| Directives |
a) Answer these questions from the bpf_buffer.h history log:
(i) Which revision copied stable/9 to releng/9.3?
(ii) According to the merge list, what does r235746 do?
(iii) In the note on r233937, what are interface locks and descriptor locks converted from, and to what?
b) Carry on the bpf_buffer.h history log from the point where it stops.

| Text provided |
History log of /freebsd-9.3-release/sys/net/bpf_buffer.h
Revision Date Author Comments
(<<< Hide modified files)
(Show modified files >>>)
# 267654 19-Jun-2014 gjb

Copy stable/9 to releng/9.3 as part of the 9.3-RELEASE cycle.

Approved by: re (implicit)
Sponsored by: The FreeBSD Foundation

# 247629 02-Mar-2013 melifaro

Merge
* r233937 - Improve BPF locking model
* r233938 - Improve performace for writer-only BPF users
* r233946 - Fix build
* r235744 - Fix (new) panic on attaching to non-existent interface
* r235745 - Fix old panic when BPF consumer attaches to destroying interface
* r235746 - Call bpf_jitter() before acquiring BPF global lock
* r235747 - Make most BPF ioctls() SMP-safe.
* r236231 - Fix BPF_JITTER code broken by r235746.
* r236251 - Fix shim for BIOCSETF to drop all packets buffered on the descriptor.
* r236261 - Save the previous filter right before we set new one.
* r236262 - Fix style(9) nits, reduce unnecessary type castings.
* r236559 - Fix panic introduced by r235745
* r236806 - Fix typo introduced in r236559.

r233937
- Improve BPF locking model.

Interface locks and descriptor locks are converted from mutex(9) to rwlock(9).

| Extracted material |

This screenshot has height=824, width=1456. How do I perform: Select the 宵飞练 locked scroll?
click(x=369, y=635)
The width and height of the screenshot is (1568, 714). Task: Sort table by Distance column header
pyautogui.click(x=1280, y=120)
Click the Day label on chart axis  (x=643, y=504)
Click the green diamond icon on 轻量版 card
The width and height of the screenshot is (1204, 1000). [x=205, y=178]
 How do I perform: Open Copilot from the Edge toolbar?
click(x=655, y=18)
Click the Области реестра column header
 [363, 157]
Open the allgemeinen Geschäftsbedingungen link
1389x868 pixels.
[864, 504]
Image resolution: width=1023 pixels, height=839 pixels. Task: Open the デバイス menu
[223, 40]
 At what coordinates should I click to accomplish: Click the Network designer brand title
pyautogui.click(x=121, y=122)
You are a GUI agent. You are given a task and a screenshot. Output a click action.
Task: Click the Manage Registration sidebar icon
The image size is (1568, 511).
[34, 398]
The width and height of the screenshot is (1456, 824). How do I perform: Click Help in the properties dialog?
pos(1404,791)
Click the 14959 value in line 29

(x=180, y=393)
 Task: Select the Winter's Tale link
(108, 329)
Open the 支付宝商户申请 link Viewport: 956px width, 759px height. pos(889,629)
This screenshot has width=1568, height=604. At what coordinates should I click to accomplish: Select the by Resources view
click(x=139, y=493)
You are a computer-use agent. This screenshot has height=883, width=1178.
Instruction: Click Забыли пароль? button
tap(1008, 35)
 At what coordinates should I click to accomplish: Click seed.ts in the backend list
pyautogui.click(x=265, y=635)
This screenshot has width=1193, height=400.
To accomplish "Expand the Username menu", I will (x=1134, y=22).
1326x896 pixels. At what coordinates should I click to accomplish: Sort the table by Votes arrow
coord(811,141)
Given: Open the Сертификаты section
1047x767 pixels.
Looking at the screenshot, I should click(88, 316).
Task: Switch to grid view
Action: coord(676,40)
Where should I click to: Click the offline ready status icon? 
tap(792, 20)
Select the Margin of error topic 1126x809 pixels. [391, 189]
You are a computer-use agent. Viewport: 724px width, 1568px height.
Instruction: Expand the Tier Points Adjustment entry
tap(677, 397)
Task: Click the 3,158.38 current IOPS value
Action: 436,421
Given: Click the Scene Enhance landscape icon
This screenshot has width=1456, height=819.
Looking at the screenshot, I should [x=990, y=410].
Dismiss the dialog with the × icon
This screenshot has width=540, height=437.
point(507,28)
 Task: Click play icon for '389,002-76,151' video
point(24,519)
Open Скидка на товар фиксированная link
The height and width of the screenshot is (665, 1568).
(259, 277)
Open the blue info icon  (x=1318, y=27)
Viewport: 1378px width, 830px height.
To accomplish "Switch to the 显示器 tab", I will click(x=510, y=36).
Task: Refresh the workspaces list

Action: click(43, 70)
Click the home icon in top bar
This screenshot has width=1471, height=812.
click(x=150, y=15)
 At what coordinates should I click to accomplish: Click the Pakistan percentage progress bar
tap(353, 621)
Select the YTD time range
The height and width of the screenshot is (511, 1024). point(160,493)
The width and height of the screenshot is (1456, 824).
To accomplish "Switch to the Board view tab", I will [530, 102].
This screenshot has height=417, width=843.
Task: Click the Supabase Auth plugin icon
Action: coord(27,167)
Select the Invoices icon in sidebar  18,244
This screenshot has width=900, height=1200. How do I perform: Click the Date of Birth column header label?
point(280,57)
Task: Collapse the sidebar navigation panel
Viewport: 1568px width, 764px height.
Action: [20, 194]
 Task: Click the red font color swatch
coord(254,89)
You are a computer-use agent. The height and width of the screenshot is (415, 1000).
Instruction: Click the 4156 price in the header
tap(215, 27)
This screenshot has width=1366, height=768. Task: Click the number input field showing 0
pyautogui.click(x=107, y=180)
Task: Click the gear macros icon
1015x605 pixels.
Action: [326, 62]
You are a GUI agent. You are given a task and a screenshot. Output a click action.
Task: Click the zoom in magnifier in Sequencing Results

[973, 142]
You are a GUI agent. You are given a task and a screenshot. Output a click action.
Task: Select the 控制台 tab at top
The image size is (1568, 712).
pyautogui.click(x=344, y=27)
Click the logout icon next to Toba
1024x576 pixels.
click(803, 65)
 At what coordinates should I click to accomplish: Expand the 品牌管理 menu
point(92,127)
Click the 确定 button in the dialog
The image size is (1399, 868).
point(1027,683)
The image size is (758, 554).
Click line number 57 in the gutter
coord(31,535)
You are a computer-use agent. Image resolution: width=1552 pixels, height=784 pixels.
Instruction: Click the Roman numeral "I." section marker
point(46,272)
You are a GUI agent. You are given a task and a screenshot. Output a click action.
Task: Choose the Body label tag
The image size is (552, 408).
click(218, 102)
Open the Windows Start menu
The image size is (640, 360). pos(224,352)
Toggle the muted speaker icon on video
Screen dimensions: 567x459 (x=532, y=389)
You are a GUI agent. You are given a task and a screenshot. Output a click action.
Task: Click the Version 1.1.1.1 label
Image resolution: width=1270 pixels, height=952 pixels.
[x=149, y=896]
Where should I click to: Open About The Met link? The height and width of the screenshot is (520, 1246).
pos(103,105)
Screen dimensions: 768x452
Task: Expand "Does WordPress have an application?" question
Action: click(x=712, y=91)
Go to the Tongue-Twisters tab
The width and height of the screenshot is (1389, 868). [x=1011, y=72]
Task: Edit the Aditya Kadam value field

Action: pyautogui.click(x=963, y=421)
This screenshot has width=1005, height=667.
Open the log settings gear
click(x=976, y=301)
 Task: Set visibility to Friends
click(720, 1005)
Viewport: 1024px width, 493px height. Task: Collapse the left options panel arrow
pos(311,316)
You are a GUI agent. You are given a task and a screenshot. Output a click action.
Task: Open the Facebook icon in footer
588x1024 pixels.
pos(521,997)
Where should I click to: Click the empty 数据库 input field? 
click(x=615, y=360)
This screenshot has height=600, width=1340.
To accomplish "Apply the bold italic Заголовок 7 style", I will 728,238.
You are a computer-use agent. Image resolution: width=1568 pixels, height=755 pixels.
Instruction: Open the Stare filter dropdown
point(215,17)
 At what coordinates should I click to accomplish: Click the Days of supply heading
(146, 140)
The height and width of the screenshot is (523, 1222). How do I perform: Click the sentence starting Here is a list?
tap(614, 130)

| Answer set |
a)
(i) Revision 267654.
(ii) It calls bpf_jitter() before acquiring the BPF global lock.
(iii) They are converted from mutex(9) to rwlock(9).

b)
This greately improves performance: in most common case we need to acquire 1
reader lock instead of 2 mutexes.

- Remove filter(descriptor) (reader) lock in bpf_mtap[2]
This was suggested by glebius@. We protect filter by requesting interface
writer lock on filter change.

- Cover struct bpf_if under BPF_INTERNAL define. This permits including bpf.h
without including rwlock stuff. However, this is is temporary solution,
struct bpf_if should be made opaque for any external caller.

r233938
- Improve performace for writer-only BPF users.

Linux and Solaris (at least OpenSolaris) has PF_PACKET socket families to send
raw ethernet frames. The only FreeBSD interface that can be used to send raw
frames is BPF. As a result, many programs like cdpd, lldpd, various dhcp stuff
uses BPF only to send data. This leads us to the situation when software like
cdpd, being run on high-traffic-volume interface significantly reduces overall
performance since we have to acquire additional locks for every packet.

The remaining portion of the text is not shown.